▶ **Written tasks**
A - In the letter to a former partner, how many years had the writer been married before separating from the husband?
B - Carry on the letter to a former partner, picking up after its last sentence.

▶ **Passage given**
■ ■ ■ ■ ■
This time almost 4 years ago I met you my love. You were everything I ever wanted or at least that is what you pretended to be. I had recently separated from my husband of 22 years. I felt guilt and pain and the excitement of new beginnings all rolled into one big cocktail of contradicting emotions. I didn’t really fancy you at first (I know you see something wonderful when you look in the mirror and I have often admired your ability to suck in your stomach and see George Clooney staring back at you), but in actual fact you’re really not all that. But you had other charms you deployed and you had spent 40 something years honing them. I definitely wasn't looking for a relationship, but I recall you repelled rejection like oil on water and pursued me with a vigour I mistook for romantic persistence.
The girl who had watched far too many chick flicks, I was blown away by your attention. It was simply irresistible. I thought you were my knight in shining armour. Turns out you were an emotionally stunted prick in tinfoil, but I was to discover this much later. You acted your part so well. A gifted performance. Only this wasn't a TV drama…this was my life.
In truth, my marriage had been broken a long time and as you know, it was me that broke it. I am nothing if not honest. I am not afraid to admit I made mistakes. I felt trapped. My wings were clipped and I needed to see if I could fly again. I longed for romance and passion – something you were quick to realize. Now I see I was a vulnerable target; a sitting duck for your practiced charms, your magnetic personality and those twinkly eyes.
When I ended it with you before it really began, you insisted on being my friend. You were willing to wait on the sidelines, weren’t you? Biding your time, getting ready to claim your prize. In truth, it suited you. You told me you had been separated from your wife for a while and had been sleeping separately for a good 5 months. Turns out that wasn’t the whole truth, but how was I to know that everything that escaped from your mouth was a lie?
You just wanted to take care of me, you said. It didn’t take me long to develop feelings. You were always so attentive. Always paying me compliments and always comparing me favourably with your ex. I was a fantastic cook you said, where she would cook for herself and leave you nothing after a long day at work. I was a brilliant parent whose children were a credit to her whereas she instilled no discipline. And you were not used to being with somebody so loving and kind for she was cold and lacked affection. Even on your wedding day, you said she laughed during your vows whilst you struggled to hold back tears. You would shower me with false compliments whilst simultaneously putting her down. All of this, I have come to realize, is your version of the truth which in reality probably doesn’t resemble the truth at all.
■ ■ ■ ■ ■
▶ **Record list**
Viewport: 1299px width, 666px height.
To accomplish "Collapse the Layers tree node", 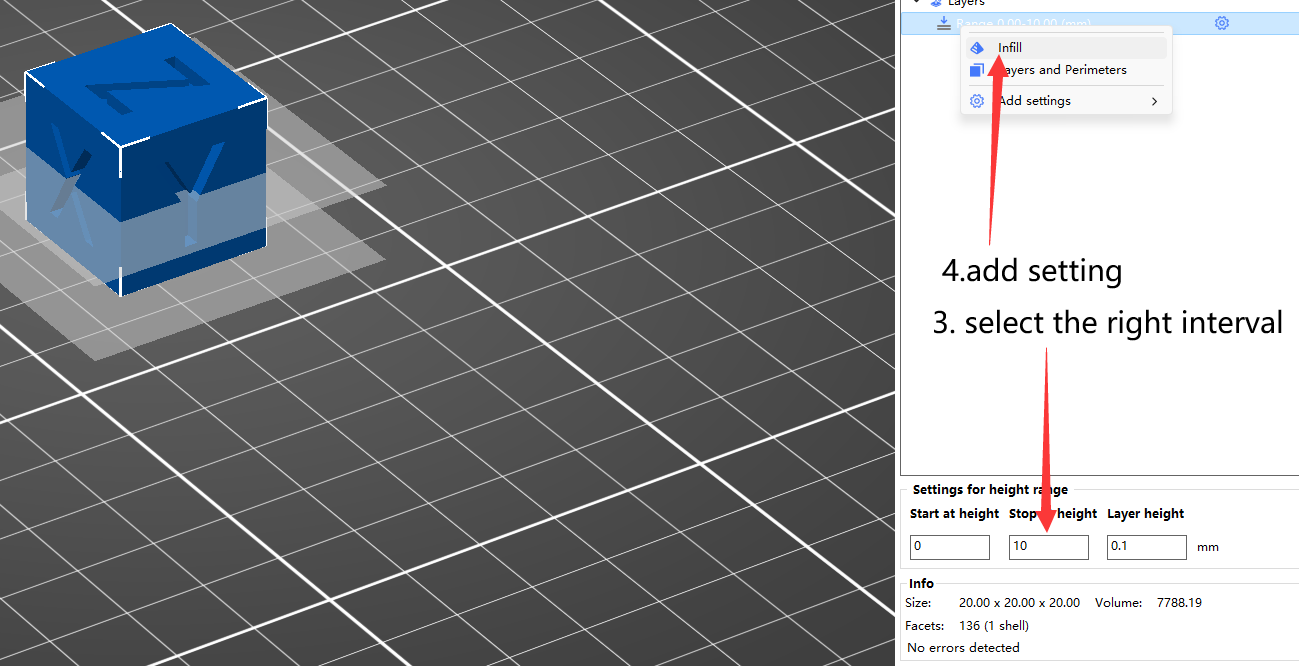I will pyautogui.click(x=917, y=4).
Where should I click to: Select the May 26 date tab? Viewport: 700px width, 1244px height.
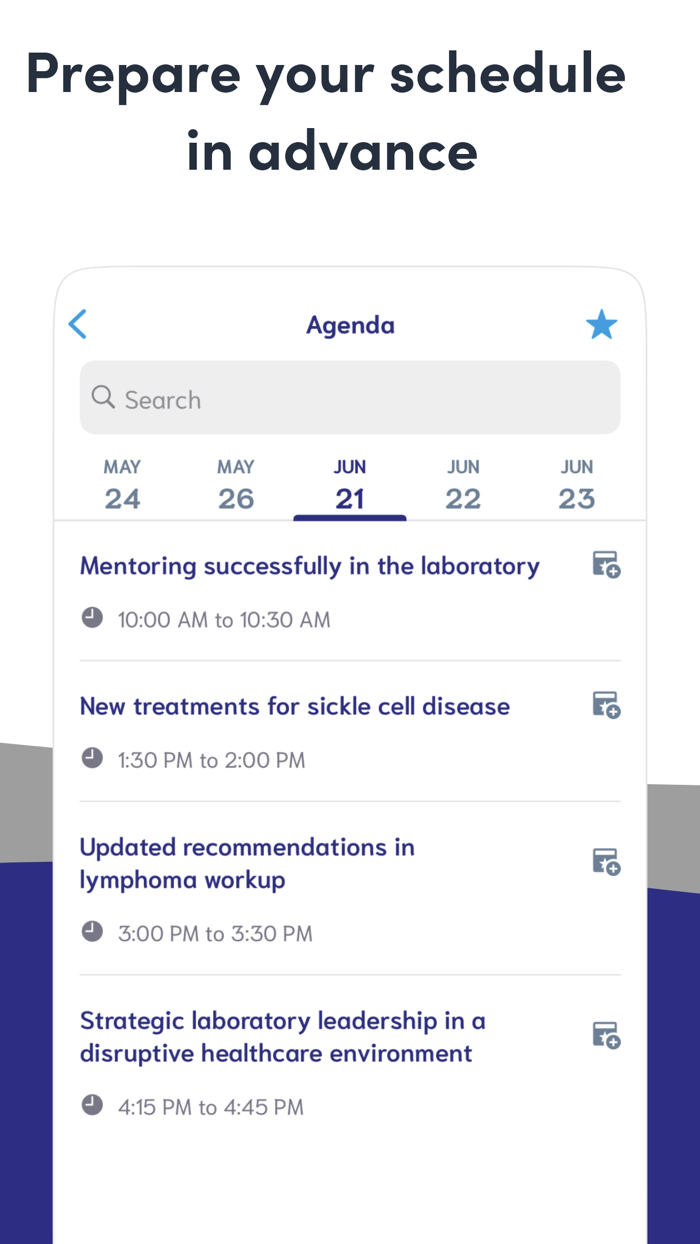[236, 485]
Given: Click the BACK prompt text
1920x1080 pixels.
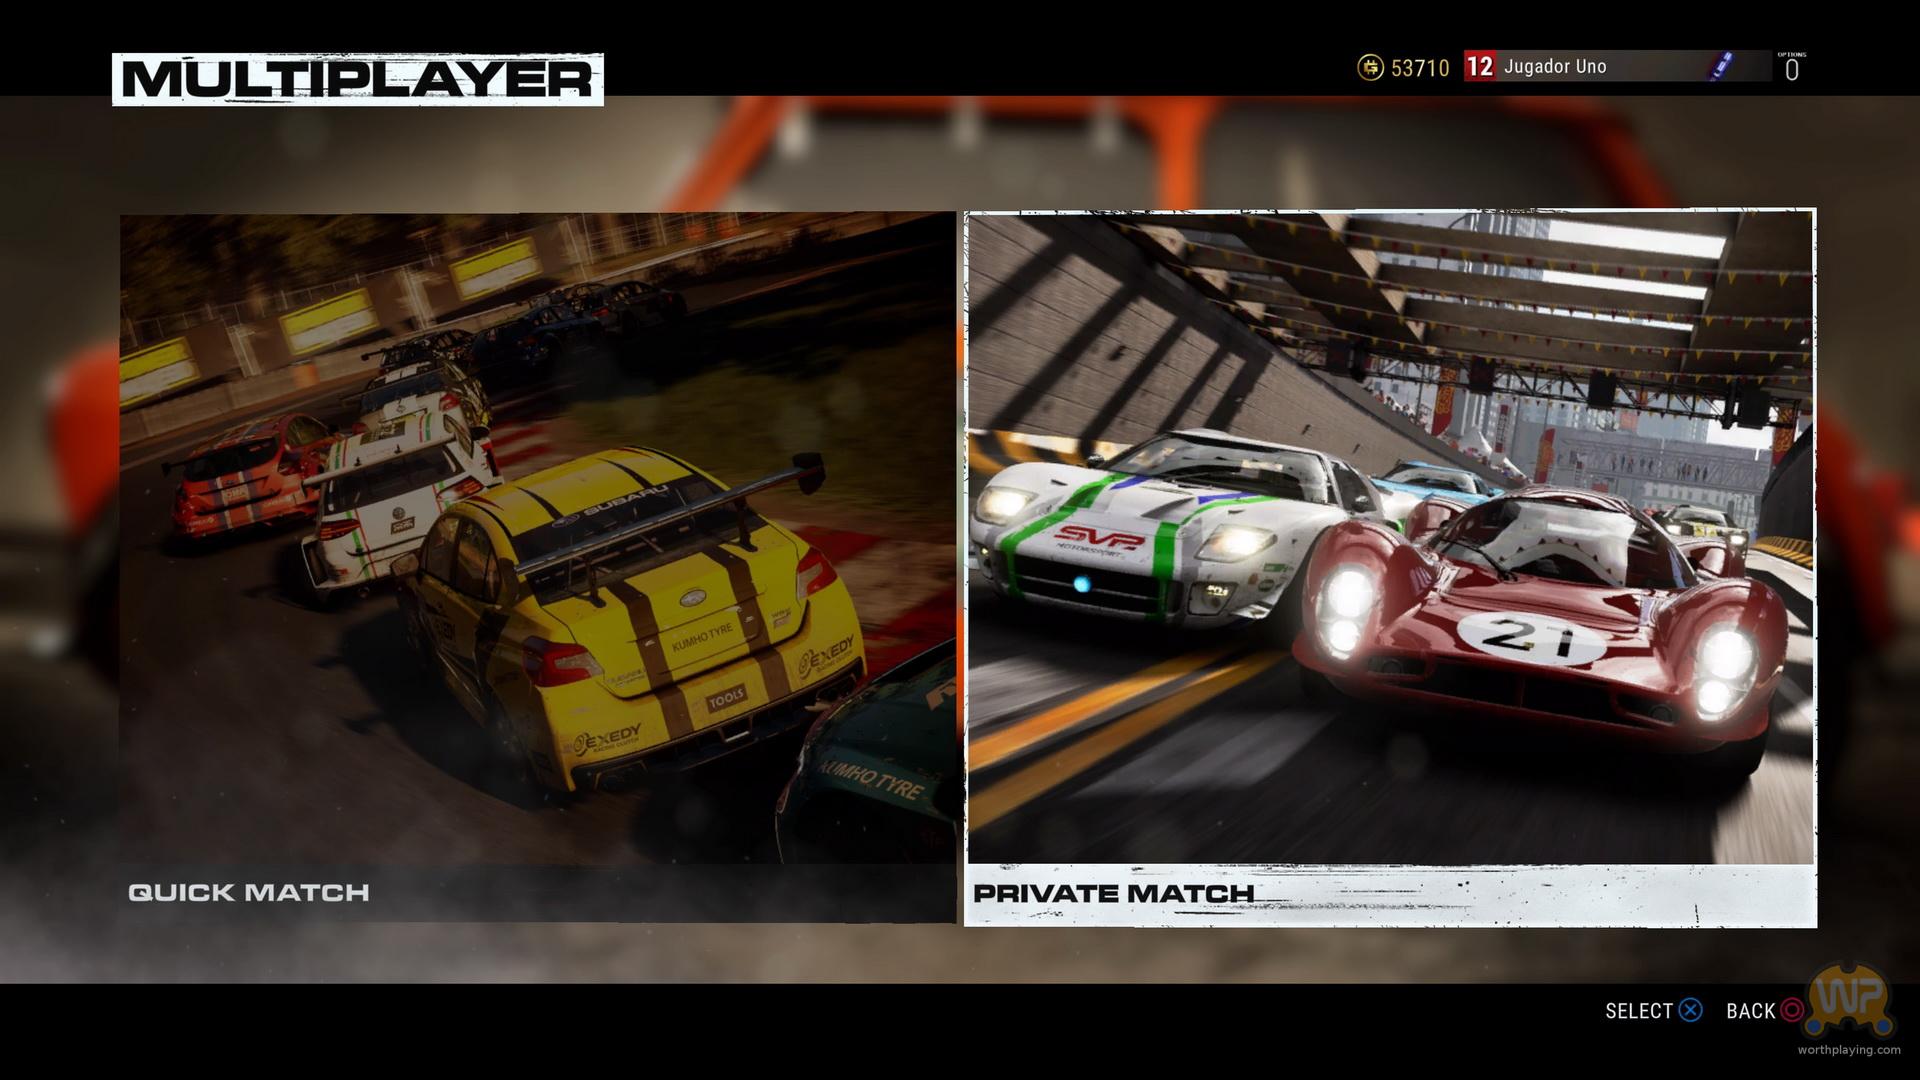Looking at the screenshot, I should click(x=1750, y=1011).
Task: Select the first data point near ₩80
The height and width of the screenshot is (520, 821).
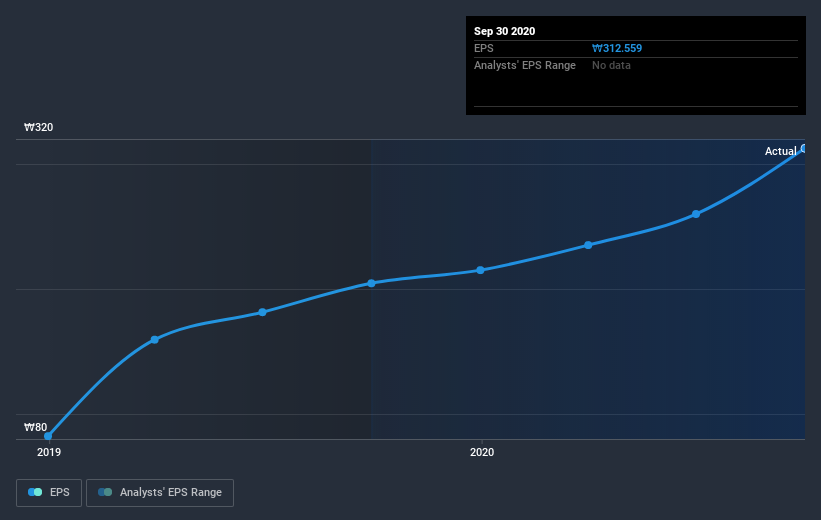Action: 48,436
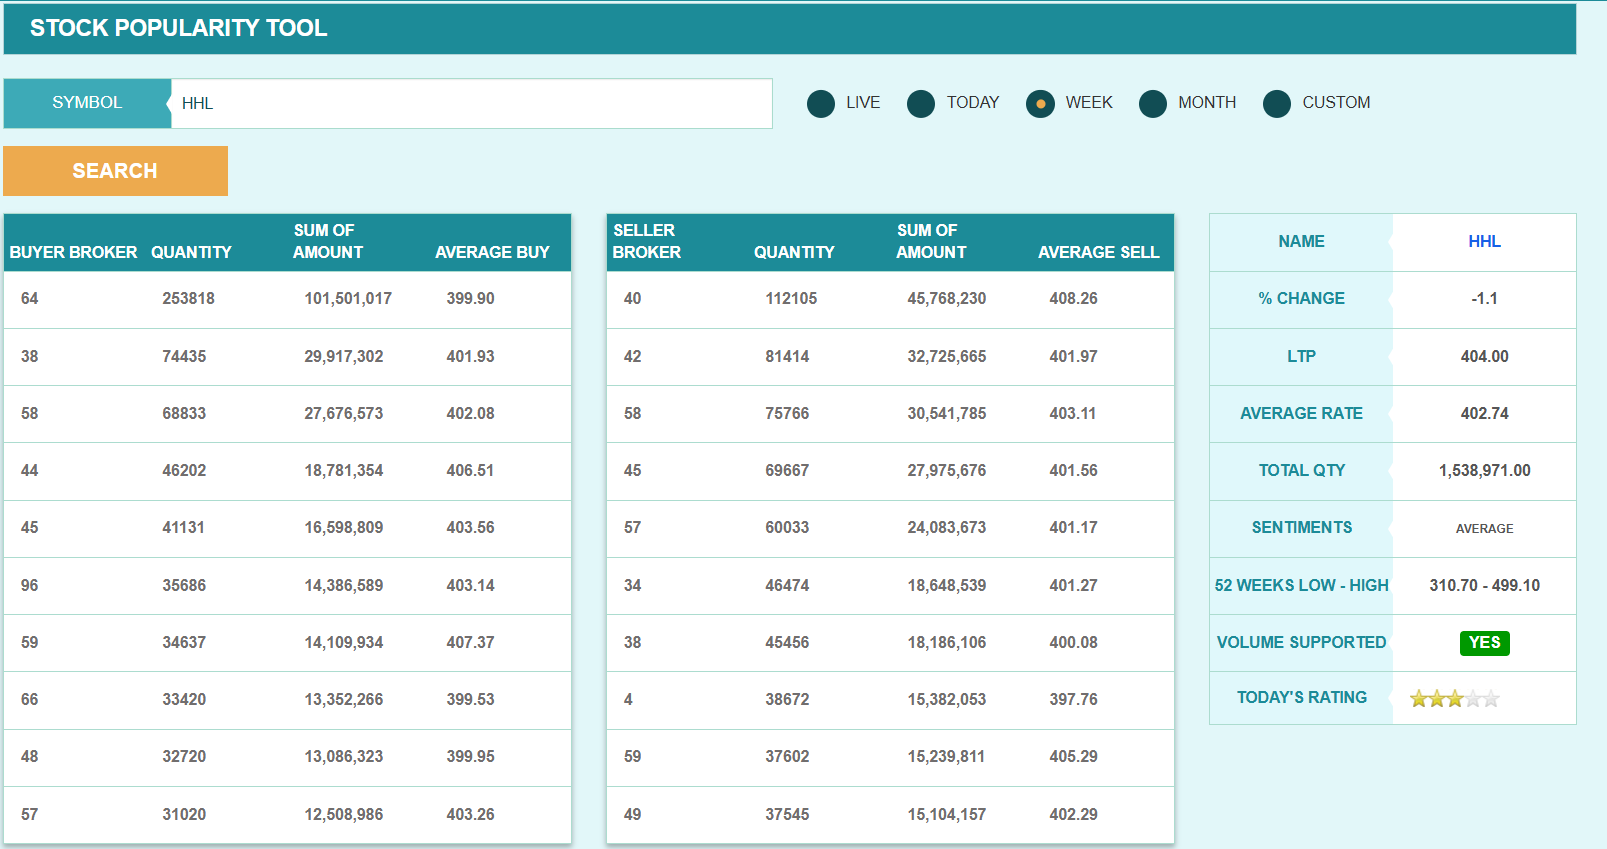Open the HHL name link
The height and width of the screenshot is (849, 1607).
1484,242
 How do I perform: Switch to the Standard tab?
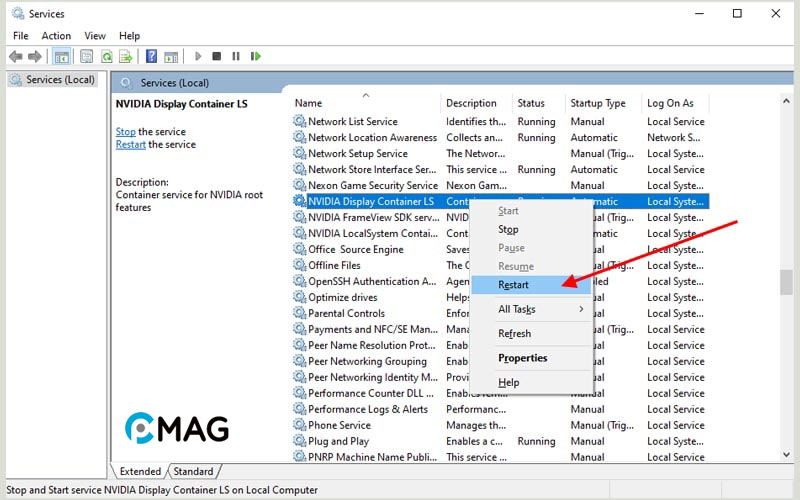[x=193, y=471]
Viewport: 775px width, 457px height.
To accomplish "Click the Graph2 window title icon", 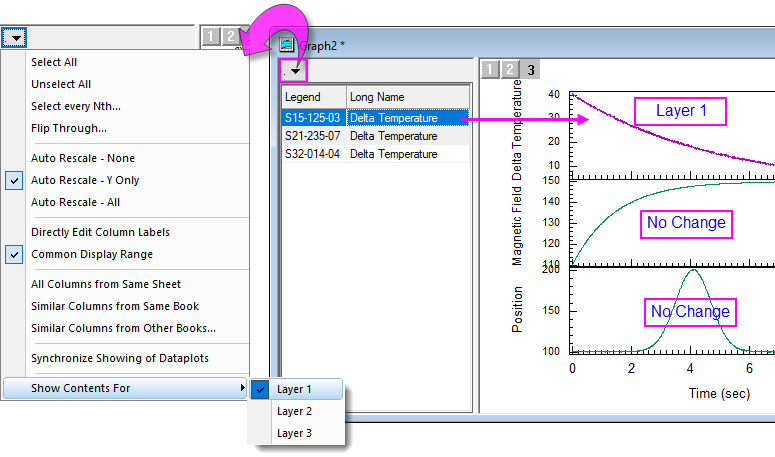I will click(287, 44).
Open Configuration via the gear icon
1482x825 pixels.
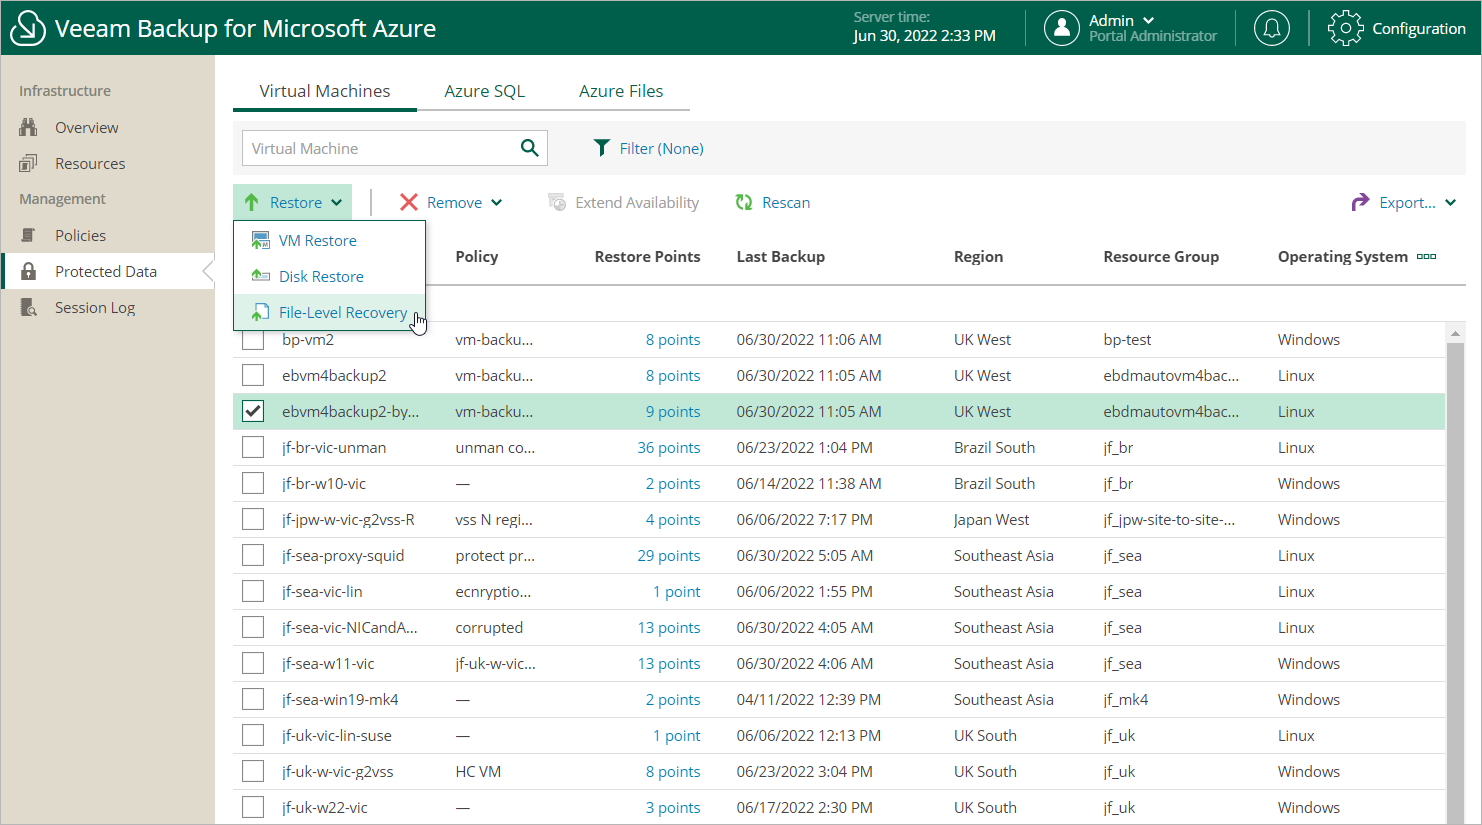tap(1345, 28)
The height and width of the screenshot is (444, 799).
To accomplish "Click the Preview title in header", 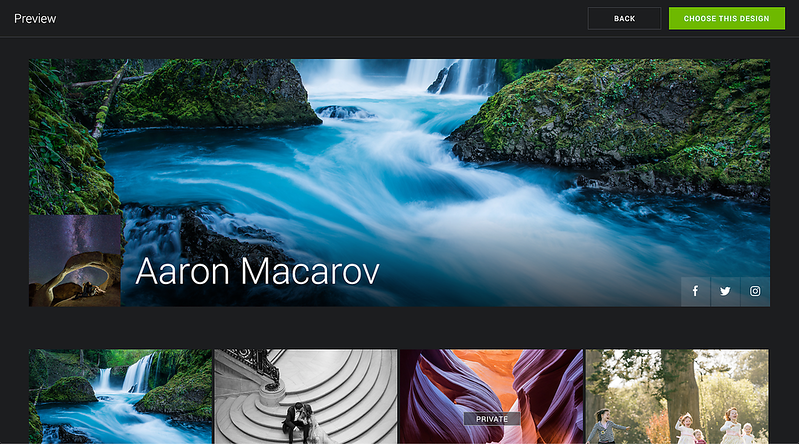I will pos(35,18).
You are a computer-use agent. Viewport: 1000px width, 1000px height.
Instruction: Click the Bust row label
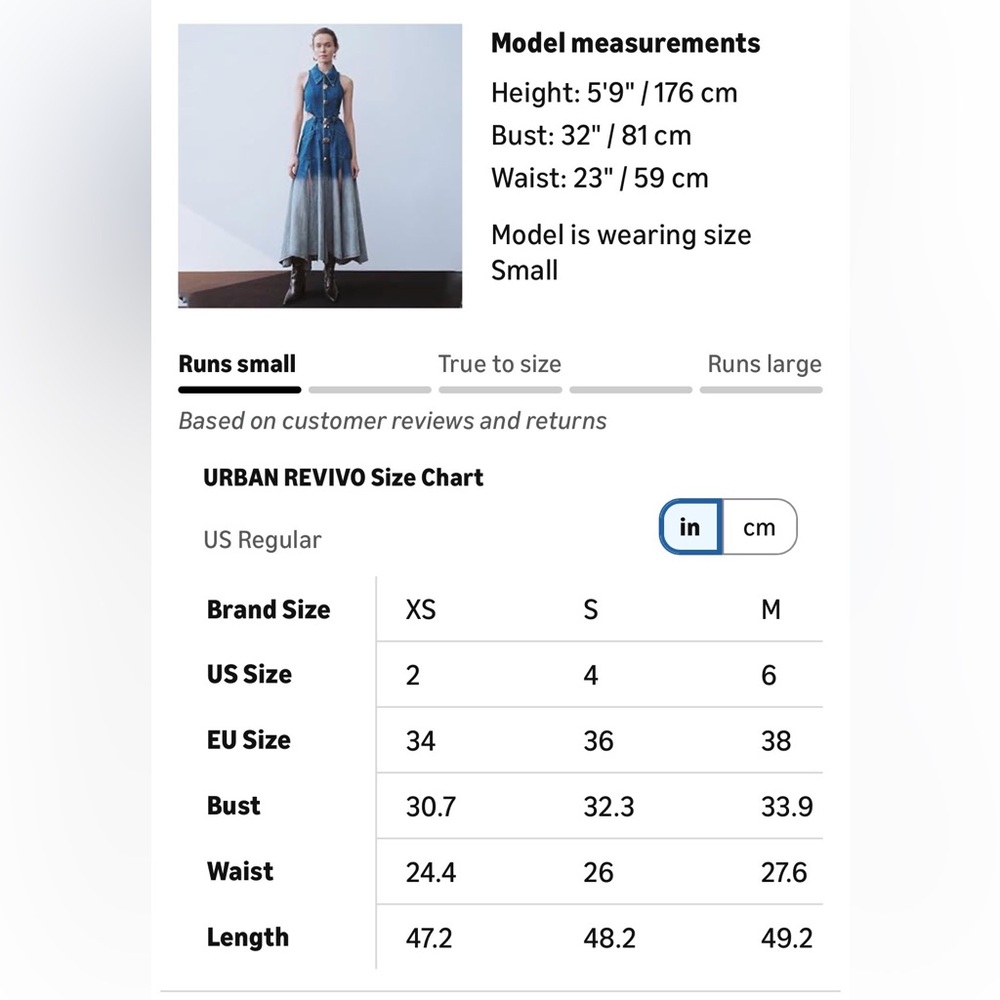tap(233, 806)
■ ■ ■ ■ ■
▶ **Outputs for the tasks**
A - 22 years.

B -
When I think back now, it wasn’t about me at all. It was all about her. It was all about dragging her down rather than lifting me up. It was all to fuel her pain rather than my spirits. You were a perfect husband to her you said and she threw it all away? My gut instinct told me it was wrong for someone to be so malicious towards an intimate ex partner, but at the time I was more interested in hearing those sweet little lies. There was a voice in my head whispering “this isn’t right” but I shut that voice down because I wanted so badly to believe you were real.
No doubt somebody new is hearing all about my short comings, my selfish ways, my obsessive trust issues, my disagreeable personality, and how I love the drama. You used the phrase "drama queen" to undermine my feelings when I called you out on your despicable behaviour. It is called "projection" darling. When you project all the bad stuff you do back onto the person accusing you.
Still, you are right about the trust issues. I do have major trust issues. But understandably so given you put me through everything from texting your ‘honey pot’ to inappropriately touching my friends, to the affairs. My god...my children even found your fake profiles on POF and Adult Friend Finder. Careless of you to leave stuff like that on an iPad we all used. It was nothing you said. You had set it up when you were in an unhappy and sexless marriage well before you met me. Like that makes a difference to you. We were in the honeymoon of our relationship and had just moved in together. We were a loving and highly sexual couple or so I thought when you chose to embark on an affair with your colleague. You see it’s just in you. You are disloyal and dishonest to the core.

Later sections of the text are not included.